Krauzlis Lab Projects

Superior colliculus activity during manipulations of voluntary and stimulus-driven attention

In addition to its well known role in the control of saccades, the superior colliculus (SC) has recently been implicated in target selection and visual attention. However, the allocation of attention is often confounded with saccade preparation, and the important distinction between sustained voluntary attention and transient stimulus-driven attention has not been addressed. Here, we investigated the nature of attention-related activity in neurons in the SC with a task that manipulated sustained voluntary attention using spatial cues and stimulus-driven aspects of attention using abrupt onsets.
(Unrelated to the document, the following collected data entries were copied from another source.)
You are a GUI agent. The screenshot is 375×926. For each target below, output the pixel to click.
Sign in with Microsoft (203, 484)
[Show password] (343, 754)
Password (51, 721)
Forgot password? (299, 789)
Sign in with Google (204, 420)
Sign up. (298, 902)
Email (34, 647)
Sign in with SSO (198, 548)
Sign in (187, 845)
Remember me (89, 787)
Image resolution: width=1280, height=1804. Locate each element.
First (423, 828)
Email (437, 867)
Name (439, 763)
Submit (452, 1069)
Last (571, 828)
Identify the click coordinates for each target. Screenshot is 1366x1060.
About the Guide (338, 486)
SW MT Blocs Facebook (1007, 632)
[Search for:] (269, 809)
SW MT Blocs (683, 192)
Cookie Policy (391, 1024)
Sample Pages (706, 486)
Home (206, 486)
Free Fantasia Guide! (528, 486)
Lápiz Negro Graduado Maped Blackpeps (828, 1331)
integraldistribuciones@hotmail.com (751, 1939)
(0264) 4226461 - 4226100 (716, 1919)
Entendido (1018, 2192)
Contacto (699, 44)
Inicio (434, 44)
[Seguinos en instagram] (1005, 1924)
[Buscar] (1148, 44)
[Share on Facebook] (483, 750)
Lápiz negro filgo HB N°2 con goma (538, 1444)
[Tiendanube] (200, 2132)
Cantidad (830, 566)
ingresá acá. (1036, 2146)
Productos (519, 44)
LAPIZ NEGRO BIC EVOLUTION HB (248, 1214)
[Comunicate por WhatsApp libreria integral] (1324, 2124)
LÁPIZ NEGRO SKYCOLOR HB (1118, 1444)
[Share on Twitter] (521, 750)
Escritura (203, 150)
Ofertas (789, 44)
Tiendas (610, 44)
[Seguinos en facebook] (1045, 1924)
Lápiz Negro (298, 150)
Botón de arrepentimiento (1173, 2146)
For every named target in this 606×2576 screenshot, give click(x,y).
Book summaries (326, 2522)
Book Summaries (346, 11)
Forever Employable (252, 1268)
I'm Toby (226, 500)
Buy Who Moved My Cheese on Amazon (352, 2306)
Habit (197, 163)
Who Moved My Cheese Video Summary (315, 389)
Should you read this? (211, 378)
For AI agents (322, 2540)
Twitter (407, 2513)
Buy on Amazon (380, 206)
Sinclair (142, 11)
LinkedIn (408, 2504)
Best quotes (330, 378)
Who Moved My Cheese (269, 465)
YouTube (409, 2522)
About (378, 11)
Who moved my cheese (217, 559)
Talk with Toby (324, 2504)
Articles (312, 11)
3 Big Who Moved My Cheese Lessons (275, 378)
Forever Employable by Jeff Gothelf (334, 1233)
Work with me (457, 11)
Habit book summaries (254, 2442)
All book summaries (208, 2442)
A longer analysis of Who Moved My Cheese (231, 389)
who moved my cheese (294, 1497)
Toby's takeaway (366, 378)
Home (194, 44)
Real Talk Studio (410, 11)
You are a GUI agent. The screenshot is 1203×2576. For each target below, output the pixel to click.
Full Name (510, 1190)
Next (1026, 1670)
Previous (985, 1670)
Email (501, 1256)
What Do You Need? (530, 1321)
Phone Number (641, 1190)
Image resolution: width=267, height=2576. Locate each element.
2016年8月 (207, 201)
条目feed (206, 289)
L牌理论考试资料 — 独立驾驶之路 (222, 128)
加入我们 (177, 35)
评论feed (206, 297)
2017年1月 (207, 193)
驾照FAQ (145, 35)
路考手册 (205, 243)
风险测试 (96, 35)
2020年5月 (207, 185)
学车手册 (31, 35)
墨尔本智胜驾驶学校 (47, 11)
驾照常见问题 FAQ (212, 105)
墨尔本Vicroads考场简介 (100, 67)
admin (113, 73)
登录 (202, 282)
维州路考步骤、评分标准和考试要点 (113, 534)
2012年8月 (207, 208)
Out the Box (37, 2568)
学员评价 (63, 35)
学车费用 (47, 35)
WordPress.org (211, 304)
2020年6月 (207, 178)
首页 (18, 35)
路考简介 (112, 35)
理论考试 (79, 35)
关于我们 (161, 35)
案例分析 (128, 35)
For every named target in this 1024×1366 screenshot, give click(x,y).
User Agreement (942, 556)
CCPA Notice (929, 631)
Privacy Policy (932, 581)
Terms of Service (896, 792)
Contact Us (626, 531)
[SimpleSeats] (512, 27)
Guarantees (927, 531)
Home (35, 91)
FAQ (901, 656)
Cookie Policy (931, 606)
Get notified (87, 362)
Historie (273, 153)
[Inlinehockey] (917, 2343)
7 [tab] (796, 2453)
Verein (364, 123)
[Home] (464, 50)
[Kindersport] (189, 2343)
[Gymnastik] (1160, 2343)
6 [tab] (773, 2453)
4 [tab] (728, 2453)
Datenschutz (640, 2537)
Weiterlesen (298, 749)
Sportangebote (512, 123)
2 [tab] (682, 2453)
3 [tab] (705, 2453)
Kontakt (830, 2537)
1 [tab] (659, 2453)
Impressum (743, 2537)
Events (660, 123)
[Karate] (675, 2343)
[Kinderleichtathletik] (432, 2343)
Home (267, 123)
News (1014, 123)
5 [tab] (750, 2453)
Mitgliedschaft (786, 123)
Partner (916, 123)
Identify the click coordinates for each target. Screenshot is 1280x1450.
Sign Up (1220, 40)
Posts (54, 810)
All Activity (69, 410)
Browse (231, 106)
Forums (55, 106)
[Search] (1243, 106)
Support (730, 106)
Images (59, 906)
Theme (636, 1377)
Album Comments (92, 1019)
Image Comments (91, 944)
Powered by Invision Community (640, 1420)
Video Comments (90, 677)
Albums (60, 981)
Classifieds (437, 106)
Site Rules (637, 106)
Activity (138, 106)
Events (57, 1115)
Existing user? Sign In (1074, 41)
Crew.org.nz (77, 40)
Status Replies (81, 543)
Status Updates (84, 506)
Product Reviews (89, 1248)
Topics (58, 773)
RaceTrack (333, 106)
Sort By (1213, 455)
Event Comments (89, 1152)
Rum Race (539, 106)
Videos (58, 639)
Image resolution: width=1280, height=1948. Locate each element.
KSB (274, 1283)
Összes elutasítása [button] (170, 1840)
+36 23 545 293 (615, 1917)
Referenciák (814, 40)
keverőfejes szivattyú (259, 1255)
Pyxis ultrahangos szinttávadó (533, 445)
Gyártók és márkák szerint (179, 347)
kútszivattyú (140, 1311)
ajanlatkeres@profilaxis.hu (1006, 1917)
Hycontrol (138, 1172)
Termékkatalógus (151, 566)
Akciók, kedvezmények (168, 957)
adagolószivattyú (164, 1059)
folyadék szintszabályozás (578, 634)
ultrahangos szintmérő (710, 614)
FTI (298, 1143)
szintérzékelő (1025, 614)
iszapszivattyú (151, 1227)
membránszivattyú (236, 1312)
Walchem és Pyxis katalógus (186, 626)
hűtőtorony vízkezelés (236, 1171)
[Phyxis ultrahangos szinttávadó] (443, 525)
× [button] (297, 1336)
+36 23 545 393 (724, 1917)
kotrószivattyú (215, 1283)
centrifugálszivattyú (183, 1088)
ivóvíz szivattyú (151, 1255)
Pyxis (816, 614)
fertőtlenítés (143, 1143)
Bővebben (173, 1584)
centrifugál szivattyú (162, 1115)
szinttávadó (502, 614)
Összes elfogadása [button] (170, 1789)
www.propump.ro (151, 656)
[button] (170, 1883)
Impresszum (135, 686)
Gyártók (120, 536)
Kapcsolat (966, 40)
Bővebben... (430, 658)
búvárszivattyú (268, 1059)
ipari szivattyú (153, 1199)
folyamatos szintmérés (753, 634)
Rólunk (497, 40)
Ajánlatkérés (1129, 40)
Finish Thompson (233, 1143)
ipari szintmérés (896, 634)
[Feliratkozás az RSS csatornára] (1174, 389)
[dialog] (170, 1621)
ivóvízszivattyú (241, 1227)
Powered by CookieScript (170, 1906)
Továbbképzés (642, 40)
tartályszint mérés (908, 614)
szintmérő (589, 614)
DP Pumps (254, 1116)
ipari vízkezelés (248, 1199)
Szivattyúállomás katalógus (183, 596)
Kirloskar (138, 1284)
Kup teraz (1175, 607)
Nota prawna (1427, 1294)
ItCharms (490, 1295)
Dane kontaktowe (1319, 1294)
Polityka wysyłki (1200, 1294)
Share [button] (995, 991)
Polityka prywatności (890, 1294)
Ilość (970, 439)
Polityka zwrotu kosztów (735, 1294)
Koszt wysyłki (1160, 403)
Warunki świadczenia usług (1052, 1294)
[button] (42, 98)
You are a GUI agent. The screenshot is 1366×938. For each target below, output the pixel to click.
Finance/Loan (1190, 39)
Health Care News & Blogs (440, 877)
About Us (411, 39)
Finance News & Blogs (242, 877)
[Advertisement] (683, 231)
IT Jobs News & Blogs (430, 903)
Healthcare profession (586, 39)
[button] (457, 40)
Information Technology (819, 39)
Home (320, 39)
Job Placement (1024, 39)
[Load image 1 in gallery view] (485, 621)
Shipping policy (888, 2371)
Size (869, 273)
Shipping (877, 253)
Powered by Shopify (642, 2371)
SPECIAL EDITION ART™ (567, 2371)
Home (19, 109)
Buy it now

We recorded from saccade-related neurons in the SC of a rhesus macaque trained in a 4-AFC motion discrimination task. The monkey initially fixated a central dot, and four stochastic motion patches (8.5° diameter, 8° eccentricity) were presented, one in each quadrant of the visual field. One of the four patches was momentarily cued, and after a variable delay (480-4000 msec), a brief (160 msec) pulse of coherent motion appeared in both the cued patch and the diametrically opposite patch. The direction of motion in the cued patch was randomly drawn from four possible directions (45°, 135°, 225°, 315°); the motion for the distracter patch was drawn from the remaining three directions.

On trials with abrupt onsets, the distracter patch did not appear until a variable stimulus-onset asynchrony (SOA, 160-640 msec) prior to the motion onset. After the motion pulse, the monkey was shown four choice dots and he was rewarded for making a saccade to the choice dot in the direction of motion that had appeared in the cued patch. Because the direction of motion was randomly assigned, the location of the cued patch was uncorrelated with the endpoint of the correct saccade.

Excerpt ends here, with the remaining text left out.